====== PASSAGE ======

Seaboard Triumph Sioux City Seaboard Triumph Foods

Seaboard Triumph Foods pork plant now opening late summer

Original timeline planned for July 2017 opening.

Much of the hog industry market discussions during the 2017 World Pork Expo, held last week in Des Moines, Iowa, centered on the new pork processing plants coming on line during late summer that will help alleviate fall hog slaughter capacity issues.

In fact, this was so much the case that Seaboard Foods and Triumph Foods held a press conference to discuss their new joint venture, the Seaboard Triumph Foods fresh pork processing facility in Sioux City, Iowa. Executives from all three companies provided an update on the construction progress as well as provided details on plant features, capacity, sourcing and the workforce.

“We’re drawing close. The plant is fully closed in, the majority of the equipment is installed and we’re moving very rapidly into the phase where we start to test equipment, turn on permanent power and prepare ourselves for operations,” said Mark Porter, chief executive officer of Seaboard Triumph Foods. “We are planning to begin operations here no later than the first part of September. That’s our goal to begin the (ramp-up).”

The plant doesn’t intend to come up full speed that first week, he added, emphasizing the need for a safe, methodical beginning of operations.

====== PROVIDED RECORDS ======

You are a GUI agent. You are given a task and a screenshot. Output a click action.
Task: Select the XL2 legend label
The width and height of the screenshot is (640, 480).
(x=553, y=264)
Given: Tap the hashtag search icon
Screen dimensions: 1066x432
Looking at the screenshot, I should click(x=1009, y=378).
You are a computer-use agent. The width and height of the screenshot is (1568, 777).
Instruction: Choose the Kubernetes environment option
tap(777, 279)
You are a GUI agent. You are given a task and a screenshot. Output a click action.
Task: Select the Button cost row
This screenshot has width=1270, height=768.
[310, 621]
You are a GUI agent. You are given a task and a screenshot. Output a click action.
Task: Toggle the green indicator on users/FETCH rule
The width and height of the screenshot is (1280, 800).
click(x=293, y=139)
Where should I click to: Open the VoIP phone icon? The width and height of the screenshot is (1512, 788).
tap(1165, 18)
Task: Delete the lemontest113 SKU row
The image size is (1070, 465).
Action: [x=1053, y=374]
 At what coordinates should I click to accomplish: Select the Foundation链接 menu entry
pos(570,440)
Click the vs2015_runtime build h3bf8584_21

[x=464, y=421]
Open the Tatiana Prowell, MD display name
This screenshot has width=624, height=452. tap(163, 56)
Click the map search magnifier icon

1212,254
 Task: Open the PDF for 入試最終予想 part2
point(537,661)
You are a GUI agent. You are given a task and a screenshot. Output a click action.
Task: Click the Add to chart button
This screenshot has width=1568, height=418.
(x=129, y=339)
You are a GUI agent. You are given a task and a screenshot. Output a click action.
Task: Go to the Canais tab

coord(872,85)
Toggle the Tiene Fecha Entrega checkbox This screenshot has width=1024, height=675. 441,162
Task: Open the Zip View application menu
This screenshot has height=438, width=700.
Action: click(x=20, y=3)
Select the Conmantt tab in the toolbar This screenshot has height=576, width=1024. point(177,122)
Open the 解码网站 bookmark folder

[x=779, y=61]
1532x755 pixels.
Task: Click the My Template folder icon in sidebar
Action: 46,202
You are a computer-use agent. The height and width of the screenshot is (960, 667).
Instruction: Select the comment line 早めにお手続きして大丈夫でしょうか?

======

_PROMPT_
Proceed with the passage on the Seaboard Triumph Foods pork plant in Sioux City, continuing from its final sentence.

_SOLVED EXERCISE_
According to Mark Campbell, president and CEO of Triumph Foods, the new state-of the-art plant draws upon the lessons learned from the development and operation of the Seaboard plant in Guymon, Okla., which opened in December 1995, and the Triumph Foods plant in St. Joseph, Mo., which opened in January 2006.

“As many of you know, the scale of this project is immense,” he said of the Sioux City plant. “It occupies 110 acres in its totality. We also have an additional 75 acres that are undeveloped, which we have for future growth.”

Campbell continued, “At over 925,000 sq. ft. of floor space and costing in excess of $300 million, the plant is designed with capacity to process and fabricate more than 21,000 hogs per day into fresh pork cuts.”

The plant features a sanitary design noticeable to all visitors, Campbell said. Additionally, robotics, automation and vision systems have also been incorporated into the design.

“There is an attribute-driven carcass sortation system designed to enable product segregation for unique customer demands and expectations and defatting, deboning and sizing for virtually 100% of all of the primals that come out of the pig,” he said.

An 18 million lb. freezer is attached to plant to support the growing needs of the company’s export customers, Campbell said, as well as 31 outbound shipping docks.

There is also a covered anaerobic pretreatment system with full methane recovery that will be used to fire the plants three large broilers, he added.

The Sioux City plant will produce a full line of fresh pork products that will be marketed and sold by Seaboard Foods. A large portion — 70% – of the company’s products are sold domestically, while 30% are exported to more than 30 countries.

The plant initially will employ 1,100 people, accounting for $48 million in payroll. An additional 1,000 employees will be added when a second shift commences in the summer of 2018. The company said it is working on an innovative staffing strategy that works with the city, as well as other business leaders, to recruit local residents from all around the Sioux City and surrounding regions.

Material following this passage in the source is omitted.